> [PROVIDED DATA]
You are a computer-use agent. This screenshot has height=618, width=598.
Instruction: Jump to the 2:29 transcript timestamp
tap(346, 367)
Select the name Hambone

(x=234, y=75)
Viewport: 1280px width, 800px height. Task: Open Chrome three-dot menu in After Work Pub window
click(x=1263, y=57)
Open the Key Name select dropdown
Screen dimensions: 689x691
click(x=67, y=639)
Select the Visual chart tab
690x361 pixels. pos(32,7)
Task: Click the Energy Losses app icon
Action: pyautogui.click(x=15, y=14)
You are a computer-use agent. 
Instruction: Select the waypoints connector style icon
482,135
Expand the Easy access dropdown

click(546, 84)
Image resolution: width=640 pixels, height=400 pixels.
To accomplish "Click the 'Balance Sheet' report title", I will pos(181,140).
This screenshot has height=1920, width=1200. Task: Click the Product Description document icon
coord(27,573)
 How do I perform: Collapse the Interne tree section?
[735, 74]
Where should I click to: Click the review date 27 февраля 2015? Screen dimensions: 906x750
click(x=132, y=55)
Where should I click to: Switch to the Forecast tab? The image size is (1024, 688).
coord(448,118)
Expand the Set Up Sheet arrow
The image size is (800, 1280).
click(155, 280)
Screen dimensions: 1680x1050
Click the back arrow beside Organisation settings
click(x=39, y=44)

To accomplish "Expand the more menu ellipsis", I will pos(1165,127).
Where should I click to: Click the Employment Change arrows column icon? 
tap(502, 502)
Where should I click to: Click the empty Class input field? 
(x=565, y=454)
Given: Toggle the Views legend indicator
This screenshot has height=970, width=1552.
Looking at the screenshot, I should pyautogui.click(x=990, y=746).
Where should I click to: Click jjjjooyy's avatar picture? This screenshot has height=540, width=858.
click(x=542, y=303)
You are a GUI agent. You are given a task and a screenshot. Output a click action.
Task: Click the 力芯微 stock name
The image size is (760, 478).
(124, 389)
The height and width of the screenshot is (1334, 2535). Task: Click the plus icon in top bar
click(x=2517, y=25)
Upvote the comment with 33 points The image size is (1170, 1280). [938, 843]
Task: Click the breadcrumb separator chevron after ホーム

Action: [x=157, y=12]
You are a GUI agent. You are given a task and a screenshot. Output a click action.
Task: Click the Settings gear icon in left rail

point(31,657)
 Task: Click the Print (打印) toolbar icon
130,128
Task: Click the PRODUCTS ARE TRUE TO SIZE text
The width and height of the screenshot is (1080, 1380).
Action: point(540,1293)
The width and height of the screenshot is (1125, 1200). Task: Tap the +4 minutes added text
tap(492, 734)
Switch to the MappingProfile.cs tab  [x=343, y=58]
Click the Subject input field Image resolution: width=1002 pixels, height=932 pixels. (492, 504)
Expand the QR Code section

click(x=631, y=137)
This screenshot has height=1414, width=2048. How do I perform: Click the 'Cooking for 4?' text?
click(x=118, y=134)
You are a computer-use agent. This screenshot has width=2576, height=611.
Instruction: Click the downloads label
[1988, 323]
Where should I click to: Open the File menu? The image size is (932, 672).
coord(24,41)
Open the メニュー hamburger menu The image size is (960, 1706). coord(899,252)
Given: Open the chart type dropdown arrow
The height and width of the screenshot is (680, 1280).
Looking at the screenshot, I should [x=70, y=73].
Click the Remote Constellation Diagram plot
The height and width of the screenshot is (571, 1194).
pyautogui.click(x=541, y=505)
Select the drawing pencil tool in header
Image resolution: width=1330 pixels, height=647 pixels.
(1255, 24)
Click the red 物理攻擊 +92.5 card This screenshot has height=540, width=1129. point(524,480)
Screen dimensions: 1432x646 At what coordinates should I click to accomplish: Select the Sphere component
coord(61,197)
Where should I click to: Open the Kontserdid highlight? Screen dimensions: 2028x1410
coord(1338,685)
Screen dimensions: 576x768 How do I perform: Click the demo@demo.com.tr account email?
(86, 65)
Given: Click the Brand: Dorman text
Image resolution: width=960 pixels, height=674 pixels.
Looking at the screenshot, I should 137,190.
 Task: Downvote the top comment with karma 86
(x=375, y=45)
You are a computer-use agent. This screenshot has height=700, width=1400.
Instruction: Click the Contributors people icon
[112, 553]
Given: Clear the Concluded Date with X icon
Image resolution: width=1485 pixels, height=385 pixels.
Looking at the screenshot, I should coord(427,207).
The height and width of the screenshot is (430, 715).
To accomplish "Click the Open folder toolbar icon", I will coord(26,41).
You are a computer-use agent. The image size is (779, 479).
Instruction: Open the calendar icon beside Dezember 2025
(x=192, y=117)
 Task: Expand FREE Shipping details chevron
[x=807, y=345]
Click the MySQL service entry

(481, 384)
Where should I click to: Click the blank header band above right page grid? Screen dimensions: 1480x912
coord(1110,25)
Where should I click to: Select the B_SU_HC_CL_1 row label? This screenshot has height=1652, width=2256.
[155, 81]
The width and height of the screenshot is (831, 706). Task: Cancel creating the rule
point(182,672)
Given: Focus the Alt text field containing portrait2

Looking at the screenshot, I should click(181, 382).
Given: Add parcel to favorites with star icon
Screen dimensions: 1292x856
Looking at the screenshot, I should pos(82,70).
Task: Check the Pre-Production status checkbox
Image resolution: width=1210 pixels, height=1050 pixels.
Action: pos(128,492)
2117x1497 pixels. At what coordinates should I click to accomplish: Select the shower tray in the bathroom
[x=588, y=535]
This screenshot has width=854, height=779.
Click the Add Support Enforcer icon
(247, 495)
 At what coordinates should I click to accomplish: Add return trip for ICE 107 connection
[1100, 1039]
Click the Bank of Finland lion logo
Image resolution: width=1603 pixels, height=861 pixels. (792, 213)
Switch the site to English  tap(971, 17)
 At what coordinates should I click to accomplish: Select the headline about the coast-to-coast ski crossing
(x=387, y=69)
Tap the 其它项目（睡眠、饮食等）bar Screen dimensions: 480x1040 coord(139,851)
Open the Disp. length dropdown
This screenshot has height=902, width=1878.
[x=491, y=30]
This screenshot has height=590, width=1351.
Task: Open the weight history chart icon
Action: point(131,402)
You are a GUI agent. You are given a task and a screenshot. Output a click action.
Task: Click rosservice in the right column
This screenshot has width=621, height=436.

> [OBJECTIVE] Count the lines of the items above that contain the string "Instruction", treating uppercase and lowercase as different. Reply with only the number.

> [ANSWER FOR THIS EXERCISE] 5